15 Questions: Read the section Dear Newcomer (pages 1-2). Answer the 15 questions (list those you relate to). Discuss with your 12 Day Sponsor.
- Do I eat when I’m not hungry, or not eat when my body needs nourishment? Absolutely. I often pick at things and eat through huge amounts of food a little at a time, not knowing when to stop or even how to stop.
- Do I go on eating binges for no apparent reason, sometimes eating until I’m stuffed or even feel sick? Yes. I can even “see” myself doing this sometimes, as in, I watch myself doing it, know I shouldn’t be doing it, and do it anyway for no reason that I truly understand.
- Do I have feelings of guilt, shame, or embarrassment about my weight or the way I eat? Yes. My husband doesn’t even know how much I weight, and I’d be horrified to tell him. I won’t weigh in at the doctors, and I’m avoiding the scales right now because I don’t even want to admit the problem to myself.
- Do I eat sensibly in front of others and then make up for it when I am alone? It’s not so much that I eat sensibly in front of other people, but I definitely eat badly when I am alone. Junk food outlets and snacky things in the pantry are a definite problem for secret eating for me.
- Is my eating affecting my health or the way I live my life? Yes, I’m not fit enough to walk home, and any more than two flights of stairs is a problem. I’m also worried about pre-diabetes, as my blood sugar is a bit high.
- When my emotions are intense – whether positive or negative – do I find myself reaching for food? Not so much, actually. If it is connected to my emotions I can’t yet disentangle the connection or understand it. It seems to be more random than anything, and I seem to be suggestible when it comes to food (i.e. if everyone else is eating, I will too, then I find I cannot stop).
- Do my eating behaviours make me or others unhappy? Yes. I am unhappy with the way I eat, and I think I influence my husband in a negative way when it comes to my bad habits around food too.
- Have I ever used laxatives, vomiting, diuretics, excessive exercise, diet pills, shots or other medical interventions (including surgery) to try to control my weight? Yes. I’ve exercised excessively, but thankfully nothing else. My first (almost) “no” answer! 🙂
- Do I fast or severely restrict my food intake to control my weight? Yes, fasting has been a big thing for me, particularly last year. I’d still like to incorporate fasting, but more from a spiritual side of things than a weight loss side.

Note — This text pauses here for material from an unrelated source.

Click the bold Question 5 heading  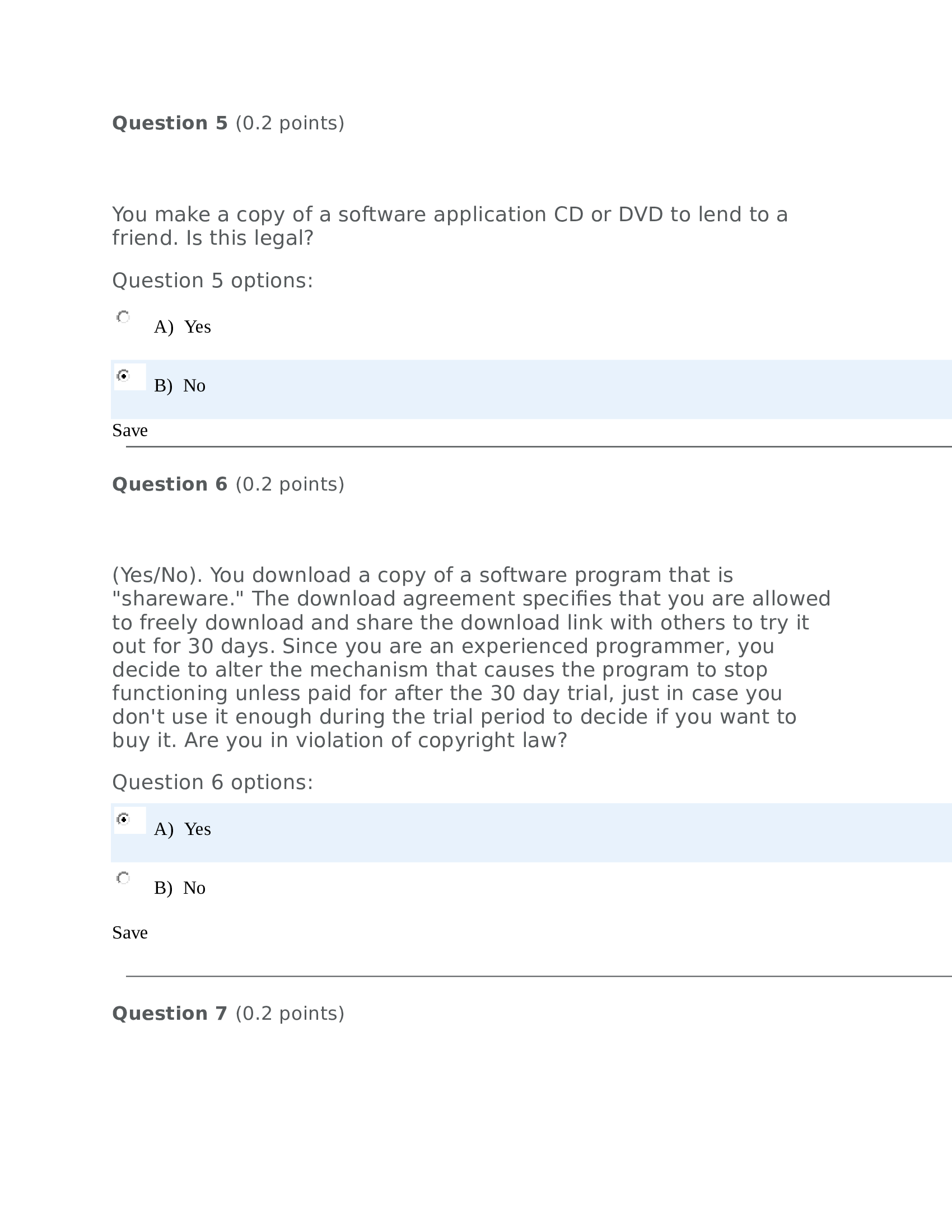point(170,123)
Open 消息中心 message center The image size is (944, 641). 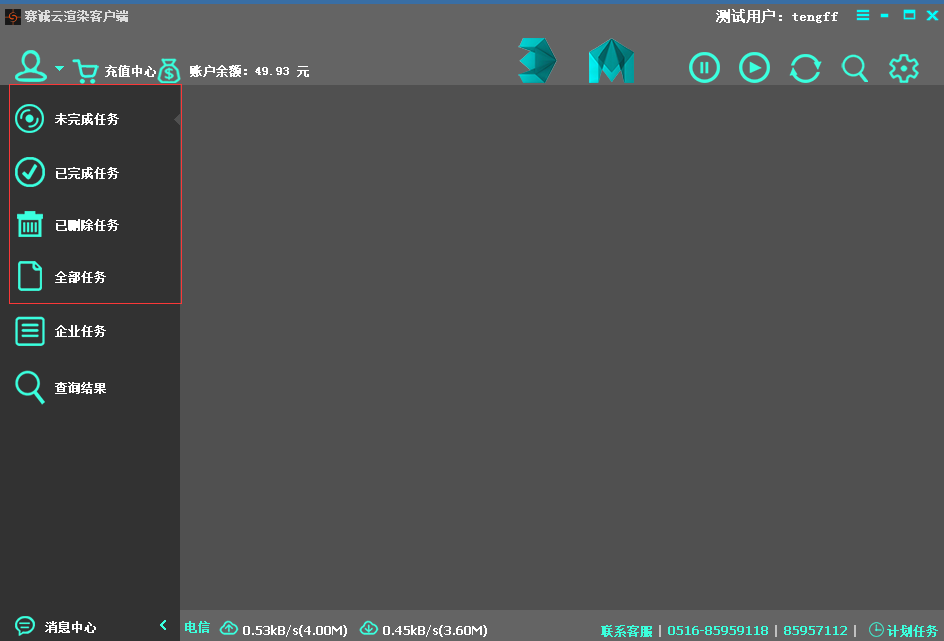coord(70,627)
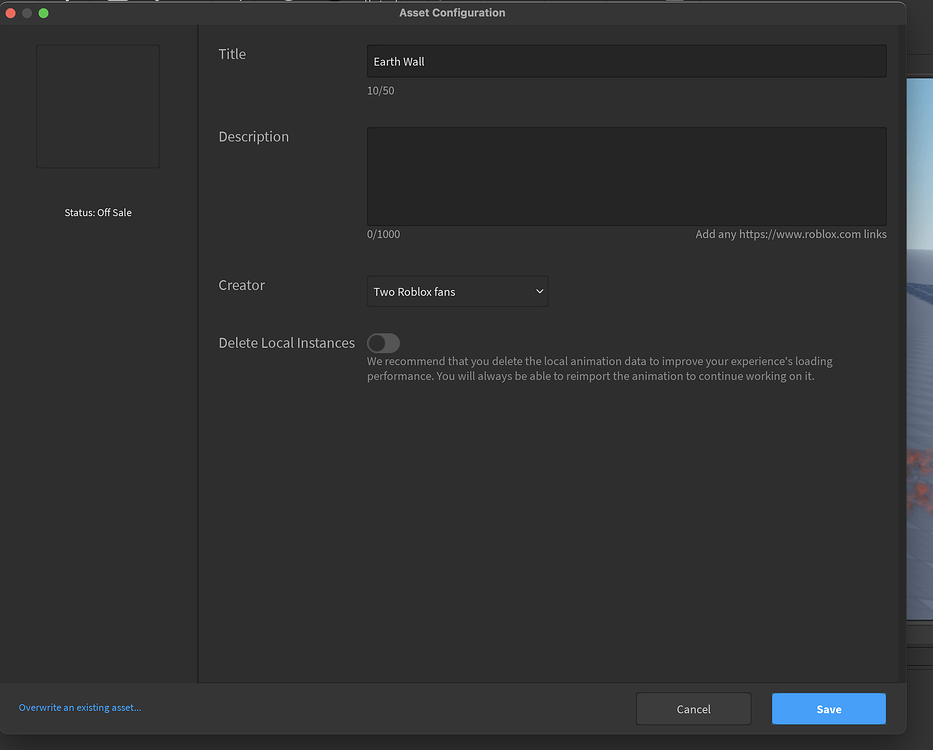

- Do I fantasize about how much better life would be if I were a different size or weight? Yes. To be honest, it often feels like a lot of my problems would improve (particularly around clothing) if I could get to a sensible weight. I also think my self esteem would improve.
- Do I need to chew or have something in my mouth all the time: food, gum, mints, candies or beverages? My first NO answer! Yay! 🙂
- Have I ever eaten food that was burned, frozen, or spoiled; from containers in the grocery store; or out of the garbage? Yes, unfortunately. I have done all of these.

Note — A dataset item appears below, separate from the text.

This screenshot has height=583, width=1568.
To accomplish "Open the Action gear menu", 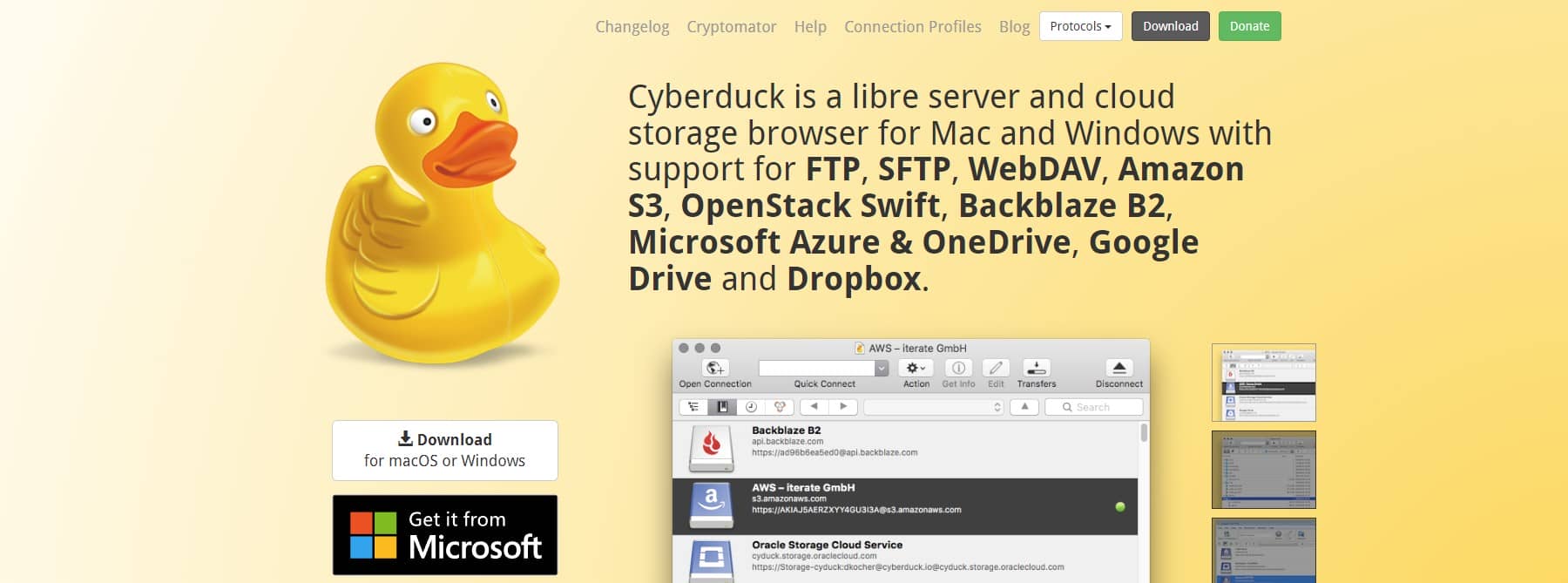I will pyautogui.click(x=916, y=369).
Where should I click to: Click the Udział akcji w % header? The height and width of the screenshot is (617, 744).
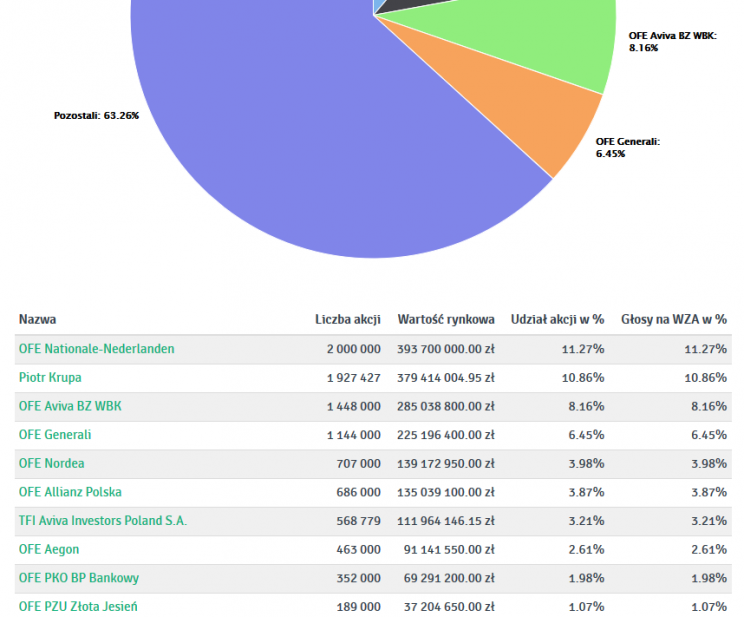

- Are there certain foods I can’t stop eating after having the first bite? Yes. Chocolate, biscuits, muesli bars and cream are a few of the biggies here.
- Have I lost weight with a diet or “period of control” only to be followed by bouts of uncontrolled eating and / or weight gain? Yes. I’ve lost a lot of weight a few times over, and it worries me that OA will be the same, yet another failure to chalk up 😦 But I have hope, just a little…
- Do I spend too much time thinking about food, arguing with myself about whether or what to eat, planning the next diet or exercise cure, or counting calories? Yes, yes, yes and yes.
So that’s my 15 questions. I’ve answered as honestly as I can. I’m starting to realise I have BIG issues around food and that I need help.